L’inauguration du Grand Barrage de la Renaissance Éthiopienne, ouvrage hydraulique le plus ambitieux du continent, incarne l’alliance entre modernité, fierté nationale et ambitions géopolitiques.
Aux premières heures du dimanche, des foules entières se sont retrouvées sur la place Meskel à Addis-Abeba pour célébrer la mise en service du Grand Barrage de la Renaissance. Le projet, évalué à plusieurs milliards de dollars et financé en grande partie par des obligations d’État et par la contribution directe des citoyens, a pris la forme d’un récit collectif où s’entrelacent l’effort populaire, la promesse de progrès et l’affirmation d’une identité partagée. Dans un pays où une majorité de foyers demeure encore dépourvue d’électricité, l’édifice se présente comme une promesse de transformation sociale et d’élargissement de l’horizon économique.
La fête populaire s’accompagnait de défilés militaires, de danses traditionnelles et de chants qui conféraient à l’événement une dimension quasi fondatrice. L’ouvrage situé sur le Nil Bleu a la capacité de doubler la production énergétique nationale et d’ouvrir la voie à des exportations vers les pays voisins, en plaçant l’Éthiopie dans une position nouvelle sur l’échiquier régional. L’infrastructure devient alors bien plus qu’une centrale hydroélectrique : elle apparaît comme un drapeau brandi devant une communauté internationale attentive aux rapports de force autour des grands fleuves africains.
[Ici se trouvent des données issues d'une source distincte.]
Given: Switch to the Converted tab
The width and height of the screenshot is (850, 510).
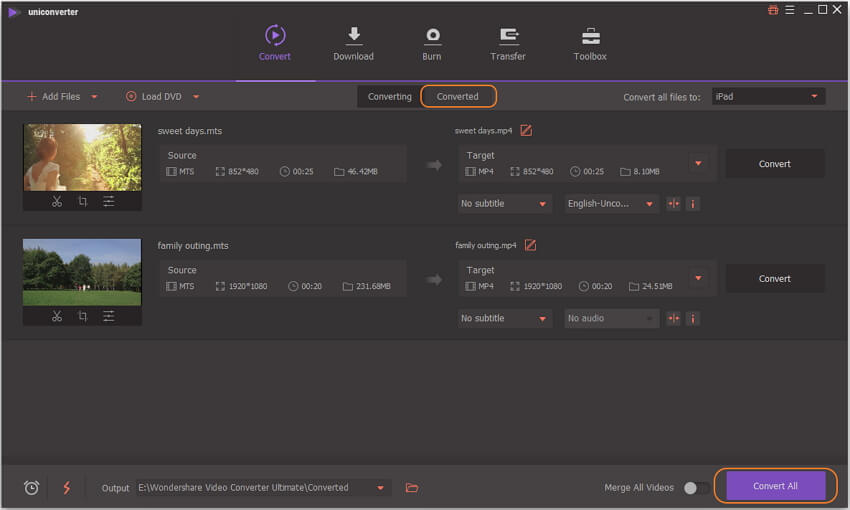Looking at the screenshot, I should tap(458, 97).
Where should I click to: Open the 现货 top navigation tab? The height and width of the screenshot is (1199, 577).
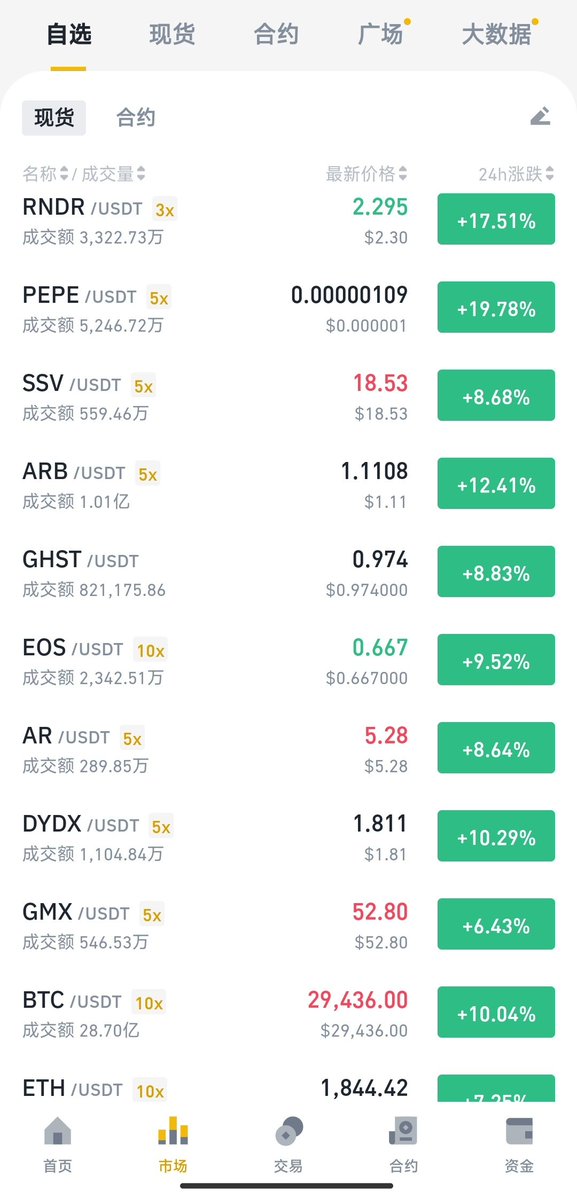coord(172,34)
L’Égypte et le Soudan observent la scène avec méfiance et contestent depuis des années ce chantier qu’ils perçoivent comme une menace pour leur sécurité hydrique. Le gouvernement égyptien, soutenu par des accords hérités de l’époque coloniale, rappelle sans relâche ses droits historiques sur le Nil. Les déclarations officielles venues du Caire oscillent entre avertissements diplomatiques et mises en garde adressées aux Nations Unies, traduisant une inquiétude existentielle face à la redistribution des ressources. Addis-Abeba, pour sa part, insiste sur la recherche d’une prospérité commune et sur le caractère pacifique de ses intentions, mais la divergence reste profonde et la tension constante.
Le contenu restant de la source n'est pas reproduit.